Итак, подумал я, мудрый Мегди действительно умеет на земле показывать своим подданным рай, приготовленный для правоверных!.. Только где же этот рай?..
Не в этих ли таинственных садах?..
Взор мой обратился к высоким стенам, из-за которых выставлялись зеленые вершины деревьев, серебрившиеся при свете месяца, и откуда доносился до нас аромат цветов.
— Вероятно, там! — решил я, и, как бы в подтверждение моих слов, за стенами послышались звуки тихой музыки, и стройный хор свежих женских голосов покрыл говор пирующих.
Все смолкли при первых звуках. Молодые федаи были поражены больше всех: они замерли, веки их приковались к стенам сада, и грудь тяжело дышала…
Оживились при звуках этого пения и суровые, пожилые дан. На лицах их отразилось то же волнение, которое охватывало и полных жизни юношей.
Звуки музыки и пения становились все слышнее и слышнее, как бы приближаясь к нам. Служители вновь наполнили кубки, и Мегди, приподнявшись со своего ложа, воскликнул:
— Выпейте, дети!.. Вино услаждает жизнь!.. Пейте!..
Он сам осушил кубок, и все, в том числе и я, с громкими криками восторга последовали его примеру.
Мегди хлопнул в ладоши. В то же мгновение площадка, лежавшая перед террасой и примыкавшая к стенам, ограждавшим сады, осветилась множеством факелов. Девушки в белых одеждах сменили прислужников и осыпали нас дождем цветов. Среди ярко освещенной площадки забил высокий фонтан и рассыпался тысячами игравших всеми цветами и сверкавших брызг водяной пыли…
Я чувствовал, как голова моя начинает кружиться и от выпитого вина, и от одуряющего аромата цветов, и от яркого света, и от этого все громче и громче звучавшего усладительного нения.

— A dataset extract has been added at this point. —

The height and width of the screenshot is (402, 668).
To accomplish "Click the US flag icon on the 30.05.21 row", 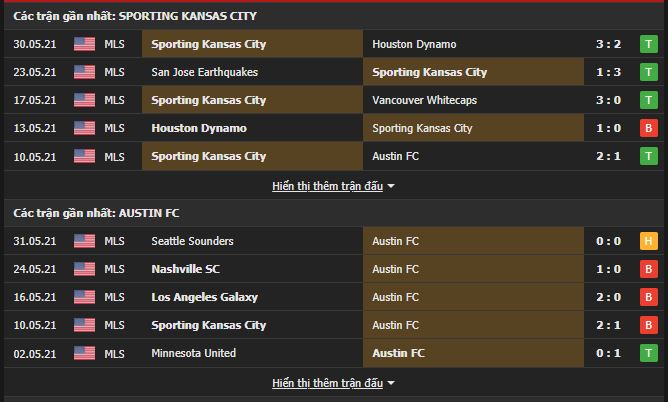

Все начинало в моих глазах сливаться в одну чарующую, волшебную картину. Мои чувства как бы вдруг приобрели необычайную остроту, сердце судорожно билось, кровь обращалась быстрее и быстрее, и вместе с тем сладостное чувство жизни, какой-то беспричинной радости переполняло мою грудь и охватывало все мое существо.